I wrote that I have mostly warm memories of my service on the Coney. Not-so-warm memories include 2 bouts of mal de mer, the first after 3 days at sea and the second during a hurricane or tropical storm. An even less welcome memory is that when I returned to Chicago from my active duty, during which I nightly dreamed of and daily longed for my First True Love Charlene, she told me that she was dating another and that we were through. I was devastated. I walked home and wept on our back porch. My mother and sister tried to comfort me but I was forlorn. I wonder whether I ever truly 'got over it.' My homecoming after my year away in Vietnam, Okinawa, and Japan didn't help.
SecDef Lloyd Austin's Mysterious Concealed Hospitalization. The mystery gets moproblematictic every day. He was admitted to Walter Reed on Monday and remained hospitalized yesterday (and today?).
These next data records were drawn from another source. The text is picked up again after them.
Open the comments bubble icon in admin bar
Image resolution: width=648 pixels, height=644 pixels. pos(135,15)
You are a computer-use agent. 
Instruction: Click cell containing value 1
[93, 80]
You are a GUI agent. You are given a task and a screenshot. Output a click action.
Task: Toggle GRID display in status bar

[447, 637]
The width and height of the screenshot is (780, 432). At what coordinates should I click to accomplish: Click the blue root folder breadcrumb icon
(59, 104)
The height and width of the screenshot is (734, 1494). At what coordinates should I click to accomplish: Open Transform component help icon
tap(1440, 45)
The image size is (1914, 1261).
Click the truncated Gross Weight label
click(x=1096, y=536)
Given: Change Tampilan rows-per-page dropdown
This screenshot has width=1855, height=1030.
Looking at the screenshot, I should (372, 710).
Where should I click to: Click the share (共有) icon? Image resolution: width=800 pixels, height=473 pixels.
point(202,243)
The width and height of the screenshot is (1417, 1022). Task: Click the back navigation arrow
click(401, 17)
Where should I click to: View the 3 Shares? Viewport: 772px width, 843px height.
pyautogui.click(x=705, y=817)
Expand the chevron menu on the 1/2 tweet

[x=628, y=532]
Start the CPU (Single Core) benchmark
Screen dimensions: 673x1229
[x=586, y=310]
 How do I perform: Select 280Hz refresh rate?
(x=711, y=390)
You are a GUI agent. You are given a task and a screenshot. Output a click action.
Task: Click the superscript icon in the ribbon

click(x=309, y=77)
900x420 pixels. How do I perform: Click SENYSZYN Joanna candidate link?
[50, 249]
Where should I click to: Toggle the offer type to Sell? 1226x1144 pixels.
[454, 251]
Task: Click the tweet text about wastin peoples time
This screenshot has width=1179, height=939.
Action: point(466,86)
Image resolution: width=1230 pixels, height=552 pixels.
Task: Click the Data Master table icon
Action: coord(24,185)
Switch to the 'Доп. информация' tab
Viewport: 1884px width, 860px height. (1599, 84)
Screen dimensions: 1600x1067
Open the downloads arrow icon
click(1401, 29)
The cause of his hospitalization has not been revealed, other than it was initially for some "elective" procedure during or after which he developed "complication that required treatment for 4 days in the ICU. President Biden and the National Security Council were not informed until Thursday and Austin didn't resume full duties until Friday night, but on Thursday, while Austin was hospitalized, U.S. forces launched a rare airstrike in Baghdad, killing the leader of an Iranian-backed militia that the Pentagon said was plotting attacks against U.S. personnel there and in Syria. The incident prompted an outcry from Iraqi officials and raised questions about how long U.S. troops will be allowed to remain in the country. Que pasa? What was the 'elective procedure'? Was it expected to be an outpatient procedure? Was he under a general anesthetic or local? What was so personal and private about it that Austin ordered that the President and NSC not be informed? What were the 'complications'? How unexpected are those kinds of complications? What was his cognitive condition while he was hospitalized? Why, when he was admitted to the ICU, was the President not informed? Who should have informed the President, notwithstanding Austin's orders to the contrary? Why did he or she or they not inform the President? Who ordered the bombing in Baghdad? What role did the President and the NSC have? Did he or they talk with Austin about it? Should Autin resign? Should he be fired? How will this play out in his next testimony before the House and Senate Armed Forces committees? In the presidential election campaign? The big classic question all along the route: What was he thinking? What were his subordinates thinking?